How to complete this task — State only the number of lines below where the word "will" is found.

Records shown —
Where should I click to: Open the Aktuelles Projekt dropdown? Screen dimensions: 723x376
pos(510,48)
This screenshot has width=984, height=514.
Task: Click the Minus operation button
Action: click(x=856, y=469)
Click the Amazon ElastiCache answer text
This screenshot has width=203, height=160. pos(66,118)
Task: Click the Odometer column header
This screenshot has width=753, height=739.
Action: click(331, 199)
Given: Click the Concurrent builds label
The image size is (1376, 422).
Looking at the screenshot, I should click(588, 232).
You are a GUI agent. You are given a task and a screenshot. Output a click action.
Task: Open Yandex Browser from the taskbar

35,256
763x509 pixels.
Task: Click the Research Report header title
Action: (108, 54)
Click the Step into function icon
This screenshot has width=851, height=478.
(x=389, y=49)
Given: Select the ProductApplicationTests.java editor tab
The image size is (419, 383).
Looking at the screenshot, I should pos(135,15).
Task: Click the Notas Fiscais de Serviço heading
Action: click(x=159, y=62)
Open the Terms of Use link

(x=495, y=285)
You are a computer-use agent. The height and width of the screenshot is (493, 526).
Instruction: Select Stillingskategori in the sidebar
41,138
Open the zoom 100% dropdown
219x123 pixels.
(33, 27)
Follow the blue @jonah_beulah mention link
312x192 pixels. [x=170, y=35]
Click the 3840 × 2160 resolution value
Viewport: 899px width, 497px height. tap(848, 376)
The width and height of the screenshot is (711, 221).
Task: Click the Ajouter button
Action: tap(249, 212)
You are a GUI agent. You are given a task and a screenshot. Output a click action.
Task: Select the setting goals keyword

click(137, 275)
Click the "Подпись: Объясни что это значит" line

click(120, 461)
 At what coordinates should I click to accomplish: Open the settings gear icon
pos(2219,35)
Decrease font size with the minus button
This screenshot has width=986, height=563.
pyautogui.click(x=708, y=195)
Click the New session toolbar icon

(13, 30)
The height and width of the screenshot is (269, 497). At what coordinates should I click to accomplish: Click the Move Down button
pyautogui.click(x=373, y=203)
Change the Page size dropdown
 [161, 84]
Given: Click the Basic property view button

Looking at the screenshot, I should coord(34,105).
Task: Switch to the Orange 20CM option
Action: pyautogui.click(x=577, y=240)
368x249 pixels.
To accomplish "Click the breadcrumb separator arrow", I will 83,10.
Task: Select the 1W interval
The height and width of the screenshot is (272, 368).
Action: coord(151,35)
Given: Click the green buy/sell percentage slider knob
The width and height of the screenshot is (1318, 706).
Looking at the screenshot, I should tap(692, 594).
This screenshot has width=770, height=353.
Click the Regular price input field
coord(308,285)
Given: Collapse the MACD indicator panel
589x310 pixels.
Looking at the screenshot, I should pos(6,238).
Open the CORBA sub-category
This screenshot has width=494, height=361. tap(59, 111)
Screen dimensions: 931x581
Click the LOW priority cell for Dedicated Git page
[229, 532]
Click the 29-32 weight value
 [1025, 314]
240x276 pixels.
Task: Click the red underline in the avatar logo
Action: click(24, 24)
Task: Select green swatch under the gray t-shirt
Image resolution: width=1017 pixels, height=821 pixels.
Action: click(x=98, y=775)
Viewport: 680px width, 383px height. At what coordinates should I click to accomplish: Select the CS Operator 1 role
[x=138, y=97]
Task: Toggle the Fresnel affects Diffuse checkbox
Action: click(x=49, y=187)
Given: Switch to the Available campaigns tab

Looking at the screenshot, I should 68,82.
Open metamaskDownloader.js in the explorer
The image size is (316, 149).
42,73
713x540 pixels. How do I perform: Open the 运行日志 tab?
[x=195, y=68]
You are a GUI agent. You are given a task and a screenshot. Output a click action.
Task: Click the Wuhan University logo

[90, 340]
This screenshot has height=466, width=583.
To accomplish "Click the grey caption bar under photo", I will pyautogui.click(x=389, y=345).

Task solution — 2